Sir,
I read this article with interest and was astounded at the authors' 21% femoral loosening rate at a mean
interval of 23 months, and even more surprised that femoral components were
loosening in less than a year. However, what I find more disturbing is
that in this retrospective study in a small group of patients with no
control group for comparison, the authors are placing blame on the implant design
and the degree of flexion achieved by this limited cohort of patients. It
is difficult to imagine that an 11° difference in mean maximum flexion
(136° versus 125°) would create such a catastrophic result, especially when
both the loosened and well-fixed groups have patients achieving 140° of
flexion. In addition, only 26% of patients in the loosened group and 20%
in the well-fixed group were capable of prolonged high flexion activities.
So, while both groups were achieving high flexion they were not spending
much time doing so. The early failure of fixation is probably related to
either errors in surgical technique or more likely errors in the cement
technique. The published photograph of a retrieved femoral component shows
no cement on the back of the prosthesis. This is a very unusual
observation.
The results in this study are contrary to my own experience
with this prosthesis, and I find it incredible that the authors place
blame on the implant design. I refer the authors to several publications
supporting high flexion knee designs, including the Legacy high flexion
posterior stabilised prosthesis. The design features of the LPS-Flex
prosthesis have undergone extensive scientific testing and are based on
sound principles.1 They have taken into consideration the patient’s need for post-operative flexion,2,3 and the requirement to reduce the contact stress
on the tibial polyethylene.4 Several prospective randomised clinical
studies have reported excellent results with this prosthetic design in
patients with high post-operative knee flexion. Weeden and Schmidt5
compared 50 patients, 25 with a standard cemented implant and 25 with a
cemented high flexion posterior stabilised implant. Their findings at one
year revealed average flexion in the high flexion group to be 133° with a
significant number of patients having flexion greater than 135°. They also
reported no evidence of femoral or tibial loosening. Huang et al,6
reported on 25 cemented LPS-Flex prostheses with two-year follow-up having a
mean flexion angle of 138° (125° to 150°) with 80% of patients able
to squat. In this series of high flexion knees, there was no sign of
component loosening or osteolysis. Another report by Kim et al7 randomised
50 patients undergoing bilateral cemented TKA (100 knees). Each patient
received an LPS on one side and LPS-Flex on the other. At two-year follow-up,
the mean range of motion was comparable for both groups, 136° and 139°
respectively, with a similar range (105° to 150°). There were no cases of
radiolucent lines or component loosening.
Finally, in a series of 3,738 LPS-Flex prostheses implanted by a wide
range of surgeons, the Australian Joint Registry reported only 14 loose
components.8 This is a loosening rate of 0.37%, similar to their
experience with the LPS prosthesis (0.40%).
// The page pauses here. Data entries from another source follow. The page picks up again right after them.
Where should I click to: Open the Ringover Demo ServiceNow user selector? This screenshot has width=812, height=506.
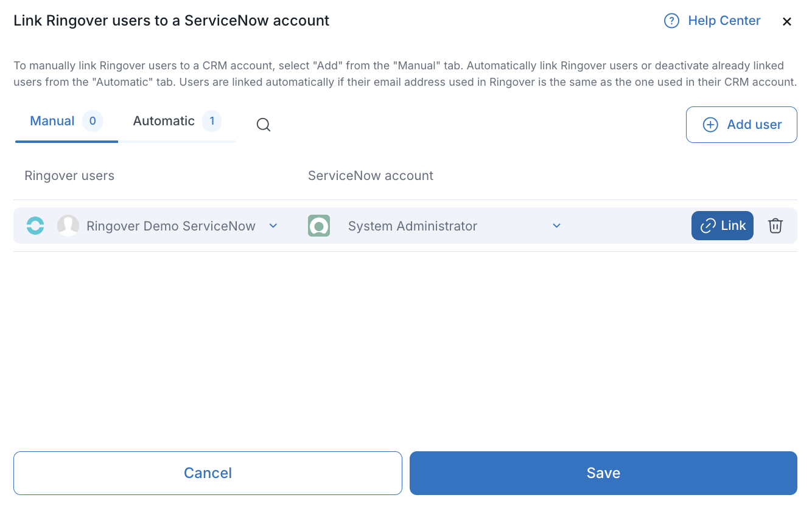(168, 226)
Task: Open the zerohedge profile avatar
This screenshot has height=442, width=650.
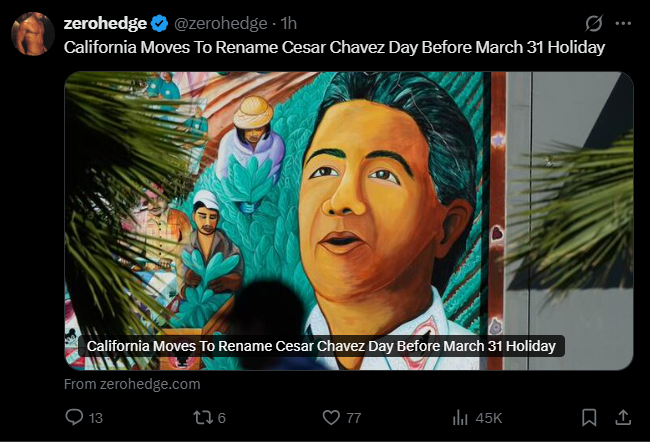Action: 33,34
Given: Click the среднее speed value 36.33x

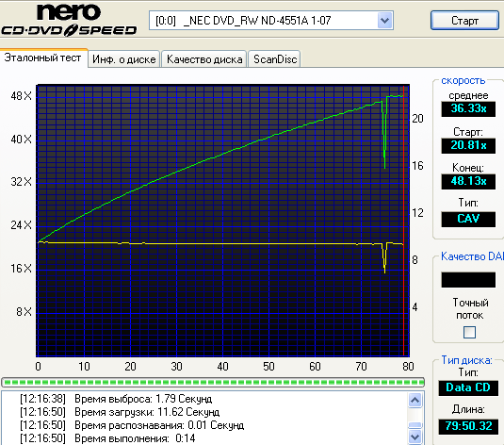Looking at the screenshot, I should point(468,108).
This is significantly less
than the authors' loosening rate of 21%.
With this vast amount of clinical and scientific data supporting the
use of a high flexion posterior stabilised implant, I would suggest that
the authors look carefully at their surgical technique and their cement
technique before they report such harsh criticism for this successful
design.
G.R. Scuderi, MD,
Orthopaedic Surgeon,
Insall Scott Kelly Institute,
New York, USA.
1. Argenson JN, Scuderi GR, Komistek RD, et al. In vivo kinematic evaluation and design considerations related to high
flexion in total knee arthroplasty. J Biomech 2005;38:277–84.
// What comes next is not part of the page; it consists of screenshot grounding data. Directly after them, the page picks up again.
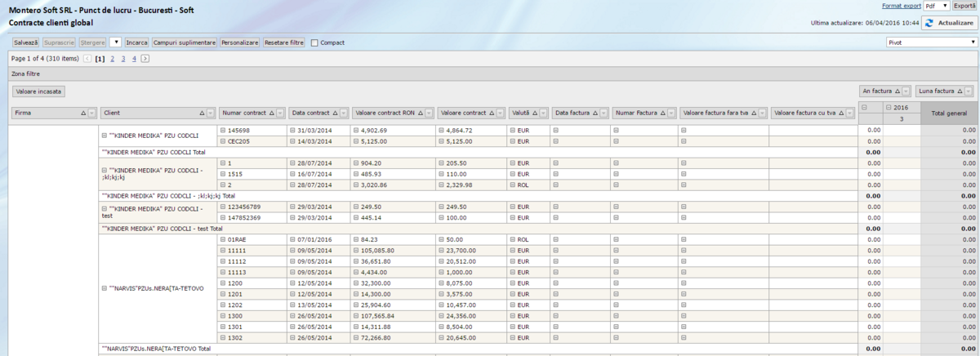The image size is (980, 356).
Task: Open filter icon on Luna factura field
Action: click(x=969, y=91)
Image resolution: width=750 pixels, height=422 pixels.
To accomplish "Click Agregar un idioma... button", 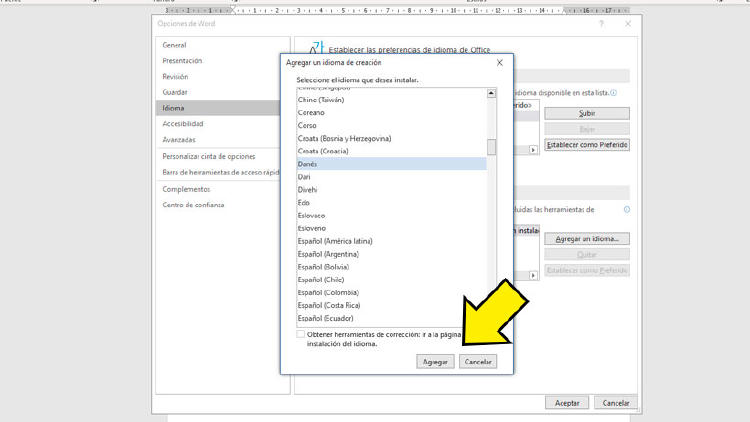I will coord(587,239).
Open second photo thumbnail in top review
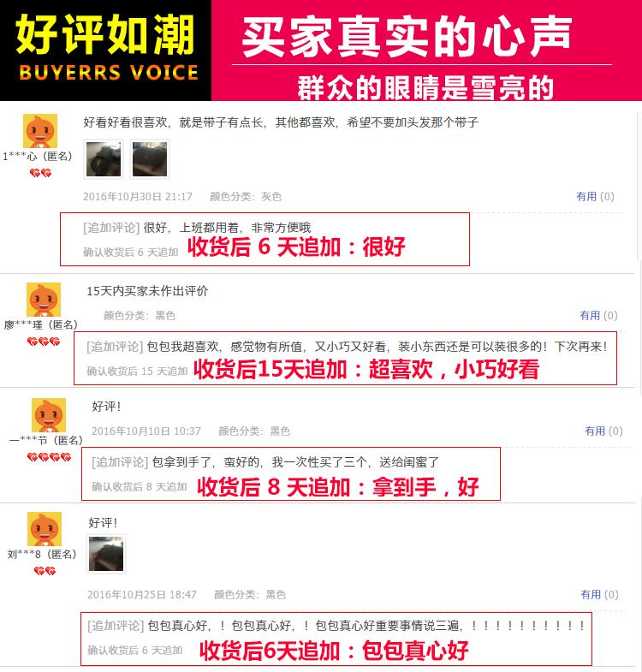Viewport: 642px width, 672px height. tap(150, 159)
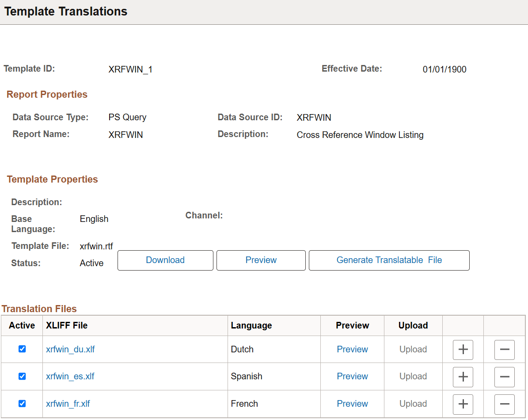Click Upload on the Dutch row
528x420 pixels.
pyautogui.click(x=413, y=349)
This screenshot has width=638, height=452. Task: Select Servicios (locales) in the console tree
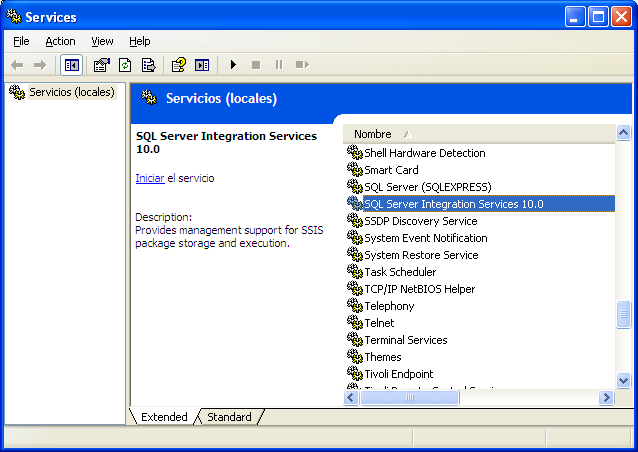[x=71, y=92]
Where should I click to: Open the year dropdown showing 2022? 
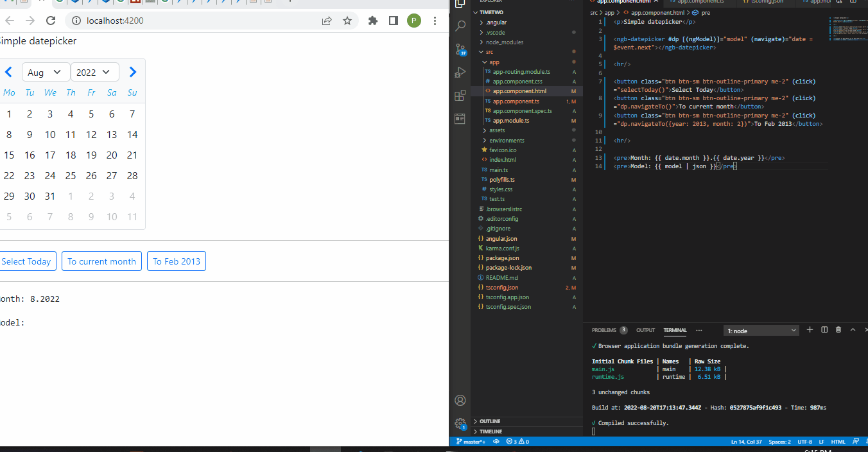coord(94,72)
2. Dennis DA, Komistek RD, Scuderi GR, Zingde S. Factors affecting
flexion after total knee arthroplasty. Clin Orthop Relat Res 2007;464:53-60.
3. Victor J, Bellemans J. Physiologic kinematics as a concept for
better flexion in TKA. Clin Orthop Relat Res 2006;452:53–8.
4. Sharma A, Komistek RD, Scuderi GR, Cates HE Jr. High-flexion TKA
designs: what are their in vivo contact mechanics? Clin Orthop Relat Res 2007;464:117–26.
5. Weeden SH, Schmidt R. A randomized, prospective study of primary
total knee components designed for increased flexion. J Arthroplasty 2007;22:349–52.
6. Huang HT, Su JY, Wang GJ. The early results of high-flex total
knee arthroplasty: a minimum of 2 years of follow-up. J Arthroplasty 2005;20:674-79.
7. Kim YH, Sohn KS, Kim JS. Range of motion of standard and high-flexion posterior stabilized total knee prostheses. A prospective,
randomized study. J Bone Joint Surg [Am] 2005;87-A:1470-5.